DC Session 7 Translation alignment

Session 7. Translation alignment

Thursday Feb 27, 16:00 UK = 17:00 CET

Convenors: Chiara Palladino (Furman University), Tariq Yousef (Leipzig)

Introduction: what is text alignment? (5 mins)
Ugarit: a tool for text alignment (10 mins)
Live demo of Ugarit (10 mins)
Case studies: translation alignment in the classroom (10 mins)
Applications: automatic translation alignment, graph databases, dynamic lexicon (15 mins)
Presentation of the exercise: low stakes and high stakes (15 mins)

Gregory Crane (2019), "Beyond Translation: Language Hacking and Philology." Harvard Data Science Review 1.2. Available: https://doi.org/10.1162/99608f92.282ad764
Tamara Pataridze & Bastien Kindt (2018). "Text Alignment in Ancient Greek and Georgian: A Case-Study on the First Homily of Gregory of Nazianzus." Journal of Data Mining and Digital Humanities. Available: https://jdmdh.episciences.org/4182/pdf

Go on Ugarit and create a bilingual alignment of a parallel corpus of your choice (or feel free to use our suggestion: Bible parallel corpus in different languages: https://github.com/SunoikisisDC/SunoikisisDC-2019-2020/tree/master/2020-Digital-Classics-slides/Translation%20Alignment/data/txt). Choose two languages that you are familiar with and focus on the differences across translation: what words align perfectly? What words align imperfectly, or not at all? What words are missing across the two texts? What is the overall percentage of matches?
After you have completed the bilingual alignment, choose a parallel text in a third language that you do not know and perform a trilingual alignment. See how much of the third language you can align, by using the two other languages as an aid for better understanding.
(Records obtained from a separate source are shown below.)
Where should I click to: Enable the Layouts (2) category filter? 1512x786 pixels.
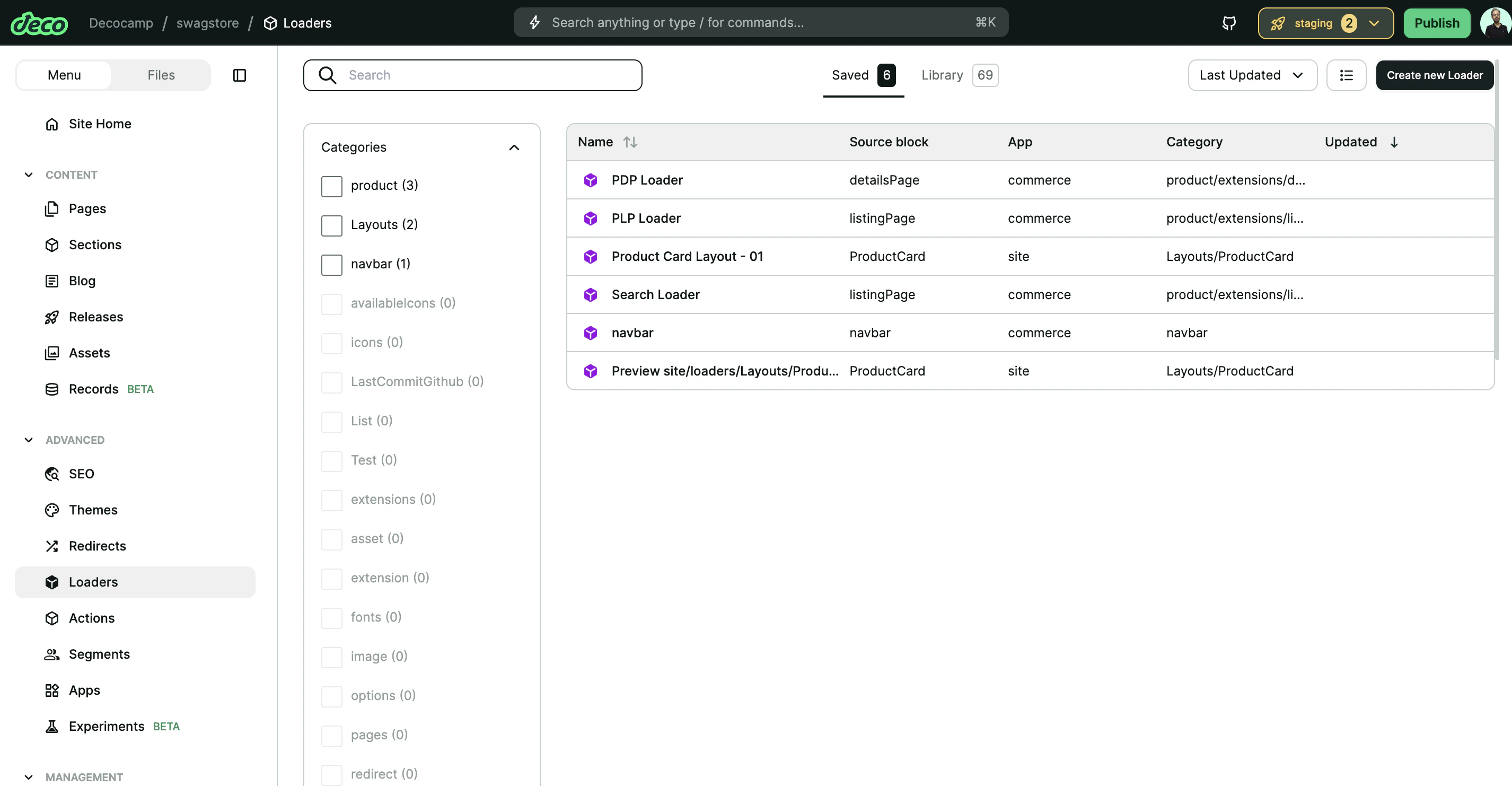click(x=332, y=225)
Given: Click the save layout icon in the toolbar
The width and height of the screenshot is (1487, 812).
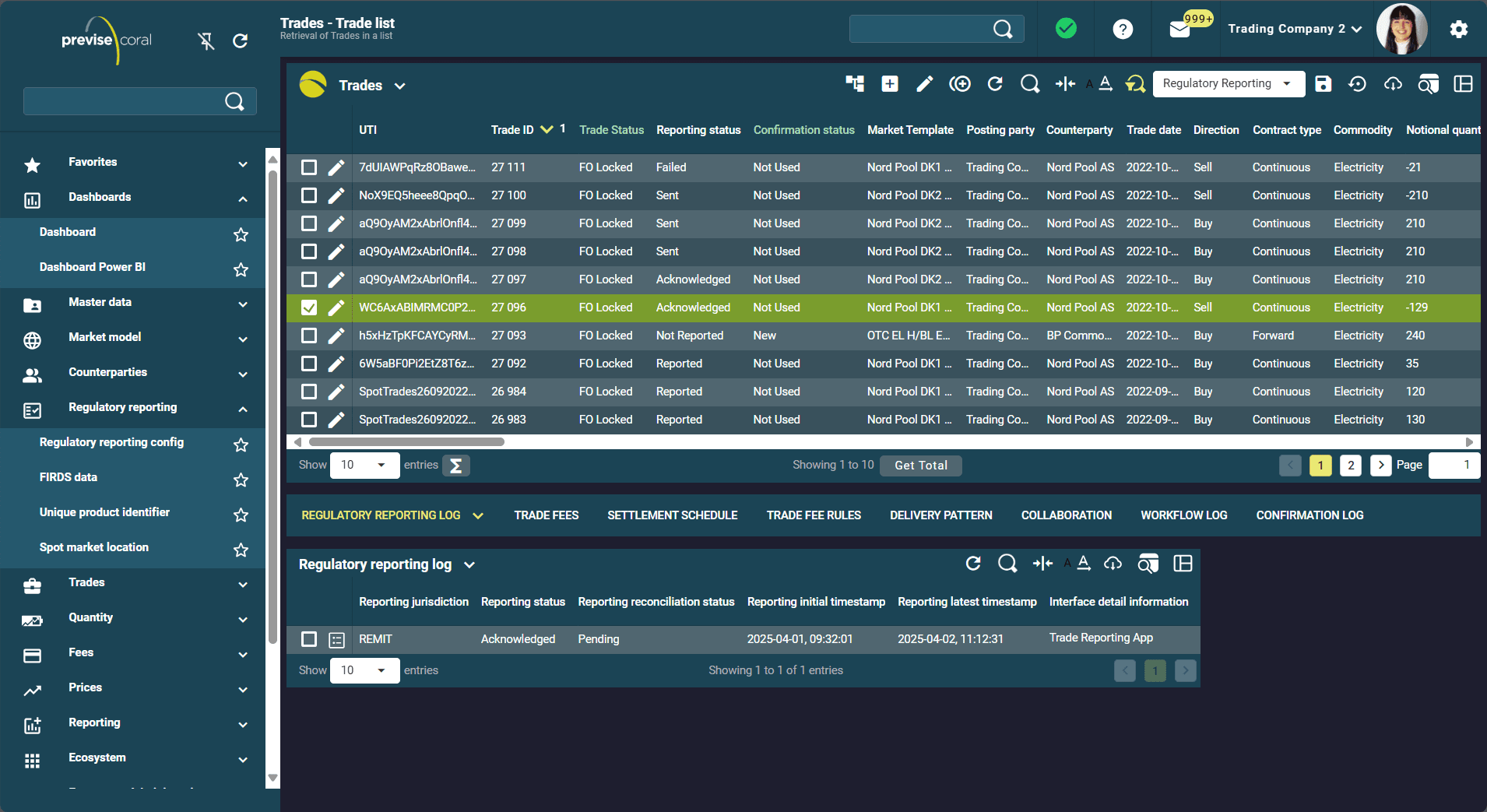Looking at the screenshot, I should [1324, 84].
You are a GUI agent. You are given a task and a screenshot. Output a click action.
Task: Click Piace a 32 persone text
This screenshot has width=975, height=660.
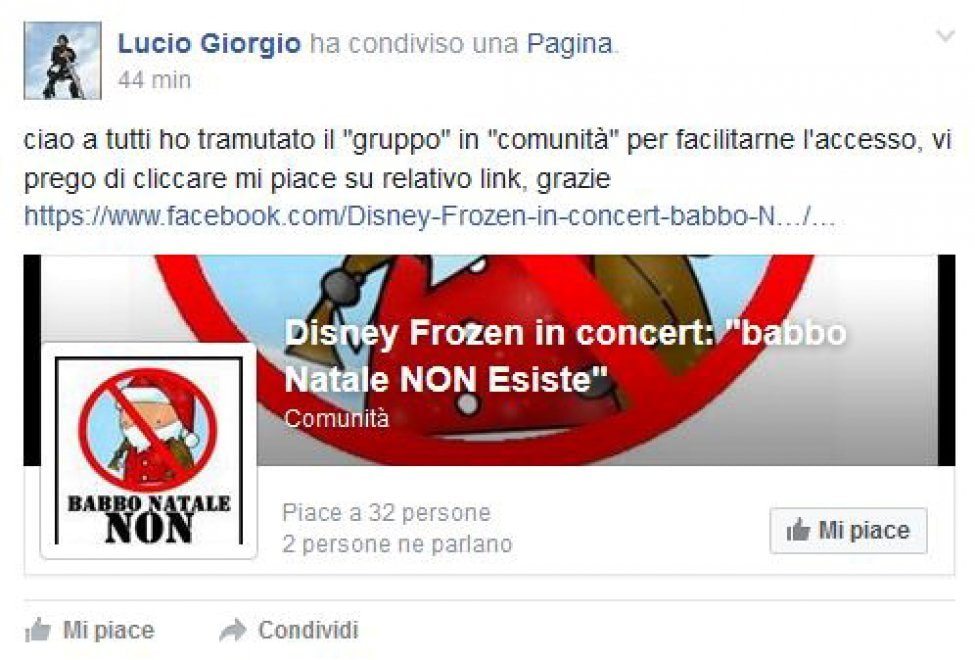386,513
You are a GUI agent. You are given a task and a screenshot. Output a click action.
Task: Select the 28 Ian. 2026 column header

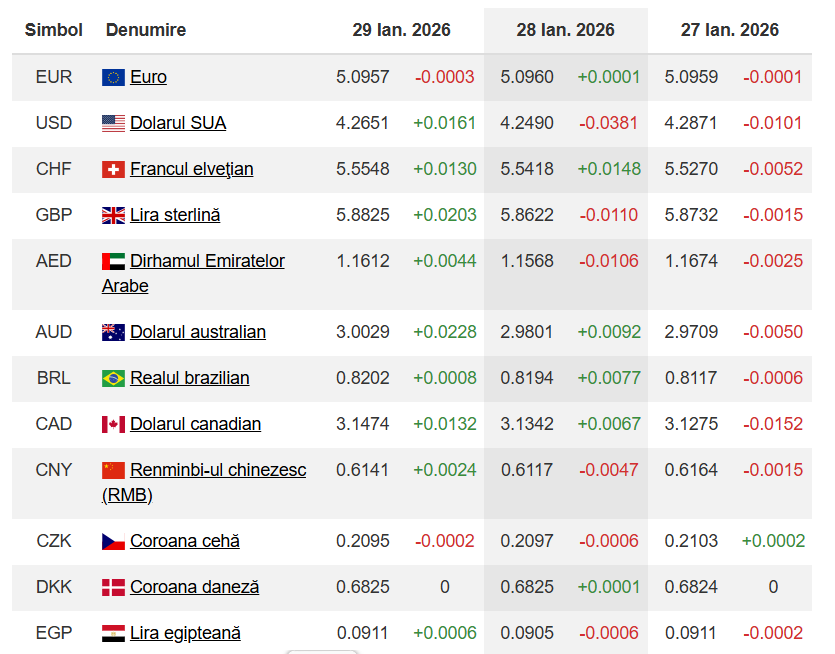click(565, 30)
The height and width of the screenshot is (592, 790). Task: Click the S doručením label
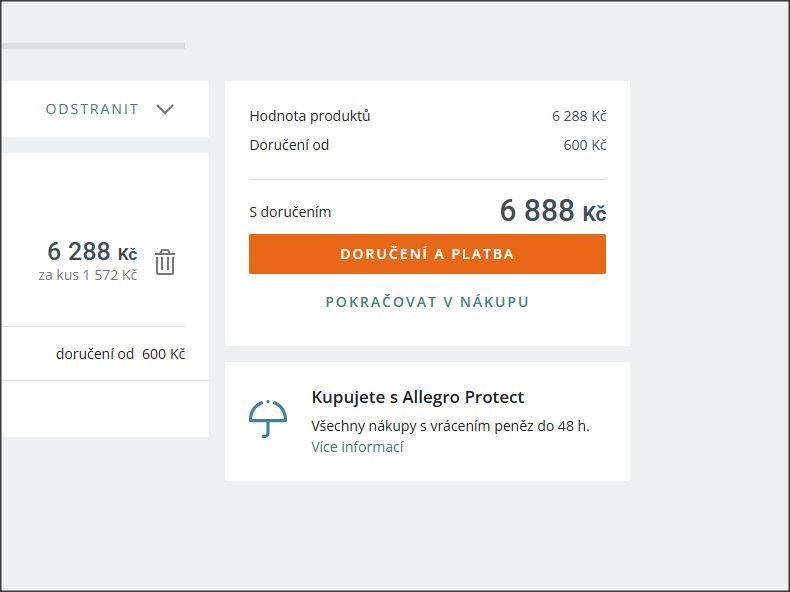(x=290, y=212)
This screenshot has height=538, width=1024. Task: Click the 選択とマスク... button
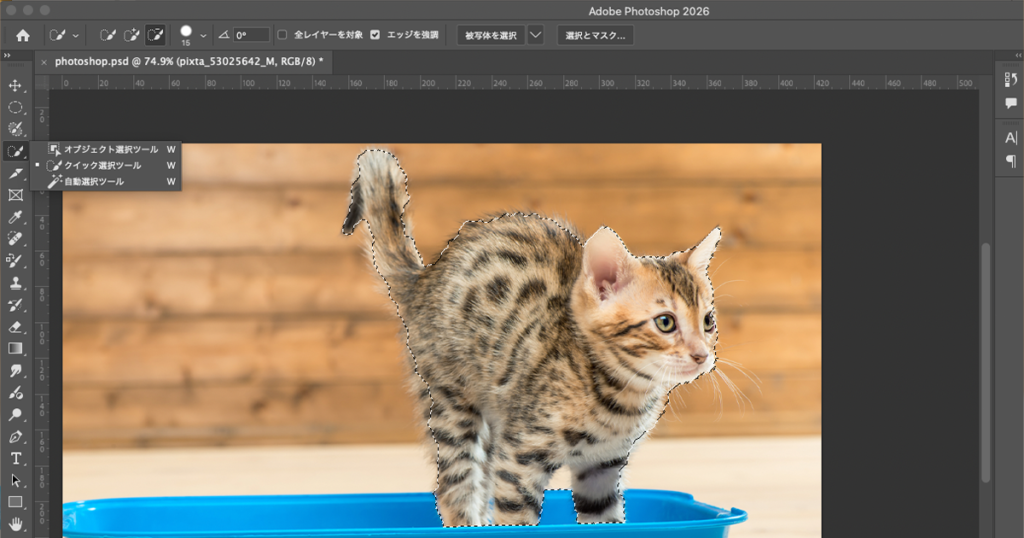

Look at Tariq's Jupyter notebook on doing translation alignment with NLTK/Python. Edit the notebook to compare two texts of your choice, and examine the results. Report back to your class any interesting features.
Update: Tariq has very kindly added a new Jupyter notebook that should allow you to (a) visualize the automated IBM alignments from the above exercise directly in the browser; and (b) use Ugarit visualization with already aligned sentences from the NLTK Comtrans corpus. Documentation will be added shortly. Please feel free to get in touch if you have any questions about this process.